Baltimore does have a number of high quality high school options for advanced learners. At the middle school level, however, fewer such programs exist and at the elementary level such programs are practically non-existent. It isn't because such programs for advanced learners are not available. An honors curriculum developed by the Baltimore City public schools is only available at the middle schools which choose to implement it. The number of gifted learners in the city far exceeds the number of spots in programs designed specifically to meet the unique learning needs of the advanced learner. There is a huge opportunity gap.
If a student is an advanced learner at an elementary, middle or high school which chooses not to implement programs for advanced learners, chances are high that the educational needs of that advanced student are not being met in school. Many families who have the financial means supplement their child's instruction.

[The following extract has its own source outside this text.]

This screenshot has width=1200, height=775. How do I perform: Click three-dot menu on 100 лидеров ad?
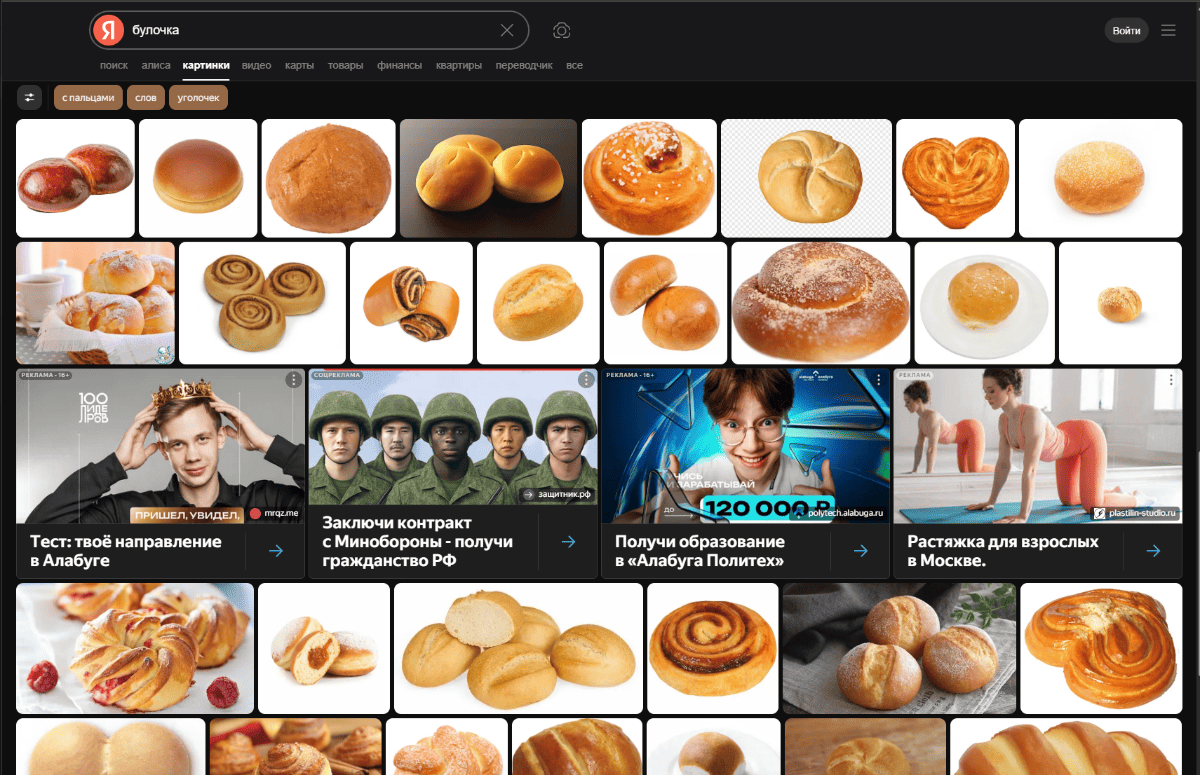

For our city's brightest students whose families do not have the means to supplement his or her education with additional lessons in foreign language, technology, dance and instrumental music, the gap widens further. Many families who are able, simply move out of the city altogether.
Educational decision makers and teachers have the responsibility to meet the needs of all students, including advanced learners. Research and experience document repeatedly that gifted students need specialized instruction if they are to reach their full potential. There are advanced students in every school and allocating more to offer additional programs for academically gifted students is an important step toward achieving excellence for all students in all Baltimore public schools.